So here's how I fixed my Honda EU1000i and got it to run perfectly like when it was new. I changed the FLO JET, which cost me $18.00 Canadian. That flo jet is what controls the idle and it's on TOP of the carb, not in the float bowl. I've attached a link to a guy that shows how to replace it. Note that it has to go back in with the "ears" on the top of it facing sideways, so that the holes in the bottom of it are lined up with the low-speed idle holes in the carb itself. The video isn't all that clear on that issue, but it's a real easy repair. You WILL have to remove the carb, but that's also a no-brainer.

So with the new flo jet in place, my little Honda runs like new. Low speed idle and full power run properly and there's no more surging. 

My part number was 99204-ZE00350 (Jet Set Pilot 35) 

I started with this forum thread but nobody found that issue. Here's my cure, and I hope it helps someone else.

Watch the video on YouTube to find the flo jet and how to replace it. Note the placement of the flo jet when it goes back in. Apparently I can't post the YouTube image as I'm a newbie, but you'll find it if you search > Honda Generator EU10i how to fix rough idle.

BY THE WAY, YOU SHOULD DRAIN THE FLOAT BOAT AFTER EACH USE UNLESS YOU'RE GOING TO USE THE GENERATOR WITHIN A WEEK OR SO.

My local Honda dealer pointed that out to me when I had similar issues with a Honda mower. I've hear that using Chevron 94 octane fuel helps as it doesn't degrade as quickly, but I'd suggest using at least some fuel stabilizer, and DRAIN THAT CARB!! 

The drain screw is on the float bowl! It'll drain about a couple of large tablespoons on gas so keep some paper towel handy. Good luck and enjoy that quite little Honda!:smile2:


----------



## finaprint

In my view it's lean due to a carb issue. The choke should never be left on on a warmed up engine. Probably won't hurt as long as it runs fine on as the choke is simply making up for missing fuel. If it has auto-throttle then it should compensate for load but NOT rpm, the RPM needs to stay pretty close to the same to keep the power at the correct Hz.


----------



## RCF

phurley said:


> After my 4 cleanings, I have it under 900 watts of load. It still needs to be slightly choked to run smooth. This unit has a throttle control motor. I believe this is for the eco-throttle which varies the RPM under load. I can't throw it into an agitator without completely removing that throttle control motor which sits on top of the carb. The Japanese.... should have bought a Yamaha. Oh that's Japanese too.


Two screw on top, and the automatic throttle motor comes off. I have found that the return spring is not strong enough to close the butterfly valve after high rpm. I sprayed WD40 on the motor and linkages, and it still won't return. I will look for an exploded view of the carburetor parts to see if there is another spring missing.


----------



## RCF

RCF said:


> Two screw on top, and the automatic throttle motor comes off. I have found that the return spring is not strong enough to close the butterfly valve after high rpm. I sprayed WD40 on the motor and linkages, and it still won't return. I will look for an exploded view of the carburetor parts to see if there is another spring missing.


I found the YouTube video showing the idle flow jet clogged. Works great!
Thanks McDuck


----------

» Goal of the exercise:
Answer these from the generator thread:
1. How much did the new flo jet cost?
2. Where is the drain screw located?
3. How many screws on top hold the automatic throttle motor in place?
Please rely only on the generator thread above.

» Study material:

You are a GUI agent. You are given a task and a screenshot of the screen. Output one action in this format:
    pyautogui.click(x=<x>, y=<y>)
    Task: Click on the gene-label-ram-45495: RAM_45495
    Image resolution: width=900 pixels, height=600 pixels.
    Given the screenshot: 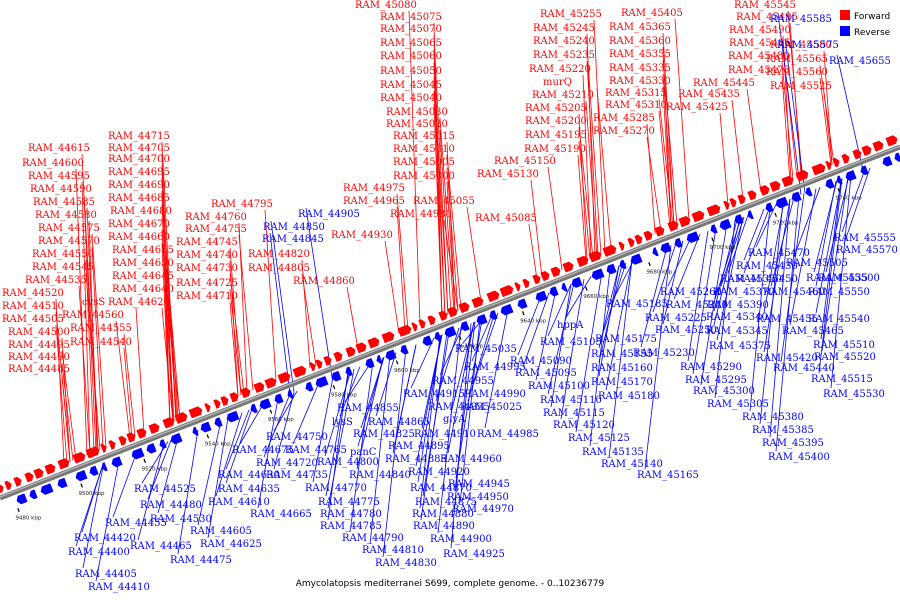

» Exercise response:
1. $18.00 Canadian
2. On the float bowl
3. Two